- What you will do: Please repeat the records exactly from their first line, finishing at the line containing "[Opens Twitter profile" and including it.

━━━━━━━━━━━━━━━━━━━━

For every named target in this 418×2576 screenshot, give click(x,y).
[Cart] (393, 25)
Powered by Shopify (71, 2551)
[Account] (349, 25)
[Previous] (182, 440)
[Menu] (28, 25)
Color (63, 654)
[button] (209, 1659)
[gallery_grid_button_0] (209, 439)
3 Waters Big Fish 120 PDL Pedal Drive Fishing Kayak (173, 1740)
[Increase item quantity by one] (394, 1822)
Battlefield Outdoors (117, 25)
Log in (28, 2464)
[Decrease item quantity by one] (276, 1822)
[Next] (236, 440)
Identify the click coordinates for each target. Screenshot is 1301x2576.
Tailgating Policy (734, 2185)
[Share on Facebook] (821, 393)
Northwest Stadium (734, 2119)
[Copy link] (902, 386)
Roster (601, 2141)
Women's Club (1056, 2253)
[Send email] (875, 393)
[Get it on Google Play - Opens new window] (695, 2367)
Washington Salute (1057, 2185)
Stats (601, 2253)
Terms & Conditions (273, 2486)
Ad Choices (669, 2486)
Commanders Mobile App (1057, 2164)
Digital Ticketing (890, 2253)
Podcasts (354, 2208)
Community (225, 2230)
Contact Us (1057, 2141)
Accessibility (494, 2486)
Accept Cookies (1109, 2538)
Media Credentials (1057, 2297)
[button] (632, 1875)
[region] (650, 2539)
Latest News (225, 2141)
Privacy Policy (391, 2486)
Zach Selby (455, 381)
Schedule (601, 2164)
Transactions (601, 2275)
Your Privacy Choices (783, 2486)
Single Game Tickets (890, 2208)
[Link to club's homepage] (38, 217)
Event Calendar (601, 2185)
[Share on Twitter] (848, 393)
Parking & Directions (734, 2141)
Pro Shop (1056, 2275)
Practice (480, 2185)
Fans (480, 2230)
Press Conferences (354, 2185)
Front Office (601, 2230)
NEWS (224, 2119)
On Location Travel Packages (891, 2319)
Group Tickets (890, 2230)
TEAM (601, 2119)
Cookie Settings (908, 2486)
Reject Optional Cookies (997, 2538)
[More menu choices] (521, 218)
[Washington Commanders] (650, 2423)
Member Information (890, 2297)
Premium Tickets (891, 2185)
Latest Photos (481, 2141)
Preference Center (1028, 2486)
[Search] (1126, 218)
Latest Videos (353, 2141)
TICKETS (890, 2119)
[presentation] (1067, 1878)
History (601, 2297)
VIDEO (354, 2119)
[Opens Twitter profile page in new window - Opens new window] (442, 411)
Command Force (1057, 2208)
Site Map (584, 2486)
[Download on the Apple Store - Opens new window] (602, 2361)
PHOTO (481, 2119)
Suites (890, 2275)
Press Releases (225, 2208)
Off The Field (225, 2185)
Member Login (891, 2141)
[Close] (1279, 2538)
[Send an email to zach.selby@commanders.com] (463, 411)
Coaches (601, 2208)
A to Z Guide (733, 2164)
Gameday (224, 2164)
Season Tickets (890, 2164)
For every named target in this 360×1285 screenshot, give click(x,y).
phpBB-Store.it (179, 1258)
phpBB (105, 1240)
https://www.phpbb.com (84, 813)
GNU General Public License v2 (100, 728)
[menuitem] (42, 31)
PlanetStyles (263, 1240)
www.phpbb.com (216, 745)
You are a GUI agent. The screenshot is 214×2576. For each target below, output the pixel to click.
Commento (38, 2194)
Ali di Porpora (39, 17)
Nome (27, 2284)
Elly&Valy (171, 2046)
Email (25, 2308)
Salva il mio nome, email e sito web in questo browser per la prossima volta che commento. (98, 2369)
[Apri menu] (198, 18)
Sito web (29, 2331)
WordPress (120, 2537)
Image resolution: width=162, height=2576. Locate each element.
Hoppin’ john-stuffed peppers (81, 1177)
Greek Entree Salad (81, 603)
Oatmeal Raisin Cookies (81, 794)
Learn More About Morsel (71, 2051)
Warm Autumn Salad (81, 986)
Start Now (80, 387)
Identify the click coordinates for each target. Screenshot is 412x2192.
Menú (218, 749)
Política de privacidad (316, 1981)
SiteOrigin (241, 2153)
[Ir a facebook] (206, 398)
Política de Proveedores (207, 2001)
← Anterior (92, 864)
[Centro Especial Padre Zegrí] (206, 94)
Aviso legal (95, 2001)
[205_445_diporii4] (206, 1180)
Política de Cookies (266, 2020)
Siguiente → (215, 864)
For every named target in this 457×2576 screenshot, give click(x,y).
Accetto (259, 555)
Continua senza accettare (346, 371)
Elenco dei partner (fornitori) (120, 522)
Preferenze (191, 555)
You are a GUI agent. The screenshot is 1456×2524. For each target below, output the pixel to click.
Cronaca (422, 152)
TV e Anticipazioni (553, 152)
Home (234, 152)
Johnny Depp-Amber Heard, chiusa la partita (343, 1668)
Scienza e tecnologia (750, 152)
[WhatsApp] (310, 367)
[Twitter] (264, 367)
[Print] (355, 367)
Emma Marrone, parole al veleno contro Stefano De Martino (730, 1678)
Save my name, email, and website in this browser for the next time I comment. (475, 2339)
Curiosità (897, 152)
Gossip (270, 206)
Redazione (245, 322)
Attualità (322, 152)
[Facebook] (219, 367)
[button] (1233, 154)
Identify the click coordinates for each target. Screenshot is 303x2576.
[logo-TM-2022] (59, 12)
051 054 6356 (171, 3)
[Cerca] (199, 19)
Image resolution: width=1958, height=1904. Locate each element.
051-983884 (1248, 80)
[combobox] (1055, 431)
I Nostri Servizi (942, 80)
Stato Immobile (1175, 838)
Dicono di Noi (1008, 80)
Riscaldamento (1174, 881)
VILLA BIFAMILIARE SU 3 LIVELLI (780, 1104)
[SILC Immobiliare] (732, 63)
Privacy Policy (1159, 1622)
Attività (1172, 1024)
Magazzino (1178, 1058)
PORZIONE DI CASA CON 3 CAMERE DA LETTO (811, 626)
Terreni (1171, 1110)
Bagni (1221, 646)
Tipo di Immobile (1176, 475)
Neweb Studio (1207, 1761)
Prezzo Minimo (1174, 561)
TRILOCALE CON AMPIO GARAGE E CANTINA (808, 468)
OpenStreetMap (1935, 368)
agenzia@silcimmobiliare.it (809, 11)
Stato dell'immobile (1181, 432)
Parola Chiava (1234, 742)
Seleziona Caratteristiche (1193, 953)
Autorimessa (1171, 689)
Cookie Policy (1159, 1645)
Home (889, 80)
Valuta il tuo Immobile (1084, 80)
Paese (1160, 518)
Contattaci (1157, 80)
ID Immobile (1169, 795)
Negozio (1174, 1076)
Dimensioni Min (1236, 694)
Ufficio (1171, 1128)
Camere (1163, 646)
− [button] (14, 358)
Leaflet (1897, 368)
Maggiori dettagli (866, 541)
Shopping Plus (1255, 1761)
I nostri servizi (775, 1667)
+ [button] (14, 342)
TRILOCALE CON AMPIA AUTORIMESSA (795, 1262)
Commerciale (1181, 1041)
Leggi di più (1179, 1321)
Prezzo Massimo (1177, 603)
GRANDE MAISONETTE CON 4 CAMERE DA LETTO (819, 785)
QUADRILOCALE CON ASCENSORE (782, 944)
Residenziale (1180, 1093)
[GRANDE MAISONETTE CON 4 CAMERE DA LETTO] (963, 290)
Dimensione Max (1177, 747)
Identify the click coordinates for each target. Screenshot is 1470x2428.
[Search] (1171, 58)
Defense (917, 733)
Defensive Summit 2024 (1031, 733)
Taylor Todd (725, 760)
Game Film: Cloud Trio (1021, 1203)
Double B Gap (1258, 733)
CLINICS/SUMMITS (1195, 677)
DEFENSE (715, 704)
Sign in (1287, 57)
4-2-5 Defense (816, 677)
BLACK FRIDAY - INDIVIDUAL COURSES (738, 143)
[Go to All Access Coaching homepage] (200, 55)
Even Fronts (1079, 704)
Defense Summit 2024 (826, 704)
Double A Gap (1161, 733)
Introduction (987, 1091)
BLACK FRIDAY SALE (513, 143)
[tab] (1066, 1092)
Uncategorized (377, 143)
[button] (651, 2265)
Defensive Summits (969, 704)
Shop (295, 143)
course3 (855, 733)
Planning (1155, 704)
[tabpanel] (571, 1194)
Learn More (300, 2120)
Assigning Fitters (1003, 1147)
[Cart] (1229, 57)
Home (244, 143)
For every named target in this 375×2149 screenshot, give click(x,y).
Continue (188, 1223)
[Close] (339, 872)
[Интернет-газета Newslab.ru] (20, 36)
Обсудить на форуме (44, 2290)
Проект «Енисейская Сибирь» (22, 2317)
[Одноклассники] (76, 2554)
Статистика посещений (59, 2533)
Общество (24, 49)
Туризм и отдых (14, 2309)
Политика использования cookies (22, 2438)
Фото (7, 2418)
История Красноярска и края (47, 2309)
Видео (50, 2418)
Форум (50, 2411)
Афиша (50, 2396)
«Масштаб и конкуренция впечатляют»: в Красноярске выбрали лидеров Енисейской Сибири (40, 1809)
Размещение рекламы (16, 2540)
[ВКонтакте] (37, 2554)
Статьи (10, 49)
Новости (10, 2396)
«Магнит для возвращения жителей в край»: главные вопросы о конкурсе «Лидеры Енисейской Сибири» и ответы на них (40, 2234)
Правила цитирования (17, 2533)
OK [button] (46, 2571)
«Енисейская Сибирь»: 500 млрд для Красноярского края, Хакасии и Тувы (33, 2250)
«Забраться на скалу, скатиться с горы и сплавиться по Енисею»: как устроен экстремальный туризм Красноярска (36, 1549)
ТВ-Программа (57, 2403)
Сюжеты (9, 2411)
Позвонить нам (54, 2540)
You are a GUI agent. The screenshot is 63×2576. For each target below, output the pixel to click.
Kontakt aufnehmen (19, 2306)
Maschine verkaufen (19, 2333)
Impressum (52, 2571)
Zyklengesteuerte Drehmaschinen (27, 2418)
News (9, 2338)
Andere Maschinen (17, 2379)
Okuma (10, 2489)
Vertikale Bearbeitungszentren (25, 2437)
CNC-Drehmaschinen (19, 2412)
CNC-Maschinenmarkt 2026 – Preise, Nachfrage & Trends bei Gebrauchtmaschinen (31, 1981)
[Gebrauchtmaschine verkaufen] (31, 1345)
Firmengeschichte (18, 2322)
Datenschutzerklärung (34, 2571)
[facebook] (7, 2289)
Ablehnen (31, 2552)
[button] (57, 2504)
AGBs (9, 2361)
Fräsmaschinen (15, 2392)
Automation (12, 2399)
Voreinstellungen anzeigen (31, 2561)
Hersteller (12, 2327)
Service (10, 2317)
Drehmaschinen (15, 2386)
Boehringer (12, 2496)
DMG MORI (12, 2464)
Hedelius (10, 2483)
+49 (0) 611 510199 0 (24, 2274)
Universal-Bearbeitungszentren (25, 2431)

━━━━━━━━━━━━━━━━━━━━

- Exercise solution:
For every named target in this 418×2576 screenshot, give click(x,y).
[Cart] (393, 25)
Powered by Shopify (71, 2551)
[Account] (349, 25)
[Previous] (182, 440)
[Menu] (28, 25)
Color (63, 654)
[button] (209, 1659)
[gallery_grid_button_0] (209, 439)
3 Waters Big Fish 120 PDL Pedal Drive Fishing Kayak (173, 1740)
[Increase item quantity by one] (394, 1822)
Battlefield Outdoors (117, 25)
Log in (28, 2464)
[Decrease item quantity by one] (276, 1822)
[Next] (236, 440)
Identify the click coordinates for each target. Screenshot is 1301x2576.
Tailgating Policy (734, 2185)
[Share on Facebook] (821, 393)
Northwest Stadium (734, 2119)
[Copy link] (902, 386)
Roster (601, 2141)
Women's Club (1056, 2253)
[Send email] (875, 393)
[Get it on Google Play - Opens new window] (695, 2367)
Washington Salute (1057, 2185)
Stats (601, 2253)
Terms & Conditions (273, 2486)
Ad Choices (669, 2486)
Commanders Mobile App (1057, 2164)
Digital Ticketing (890, 2253)
Podcasts (354, 2208)
Community (225, 2230)
Contact Us (1057, 2141)
Accessibility (494, 2486)
Accept Cookies (1109, 2538)
Media Credentials (1057, 2297)
[button] (632, 1875)
[region] (650, 2539)
Latest News (225, 2141)
Privacy Policy (391, 2486)
Zach Selby (455, 381)
Schedule (601, 2164)
Transactions (601, 2275)
Your Privacy Choices (783, 2486)
Single Game Tickets (890, 2208)
[Link to club's homepage] (38, 217)
Event Calendar (601, 2185)
[Share on Twitter] (848, 393)
Parking & Directions (734, 2141)
Pro Shop (1056, 2275)
Practice (480, 2185)
Fans (480, 2230)
Press Conferences (354, 2185)
Front Office (601, 2230)
NEWS (224, 2119)
On Location Travel Packages (891, 2319)
Group Tickets (890, 2230)
TEAM (601, 2119)
Cookie Settings (908, 2486)
Reject Optional Cookies (997, 2538)
[More menu choices] (521, 218)
[Washington Commanders] (650, 2423)
Member Information (890, 2297)
Premium Tickets (891, 2185)
Latest Photos (481, 2141)
Preference Center (1028, 2486)
[Search] (1126, 218)
Latest Videos (353, 2141)
TICKETS (890, 2119)
[presentation] (1067, 1878)
History (601, 2297)
VIDEO (354, 2119)
[Opens Twitter profile page in new window - Opens new window] (442, 411)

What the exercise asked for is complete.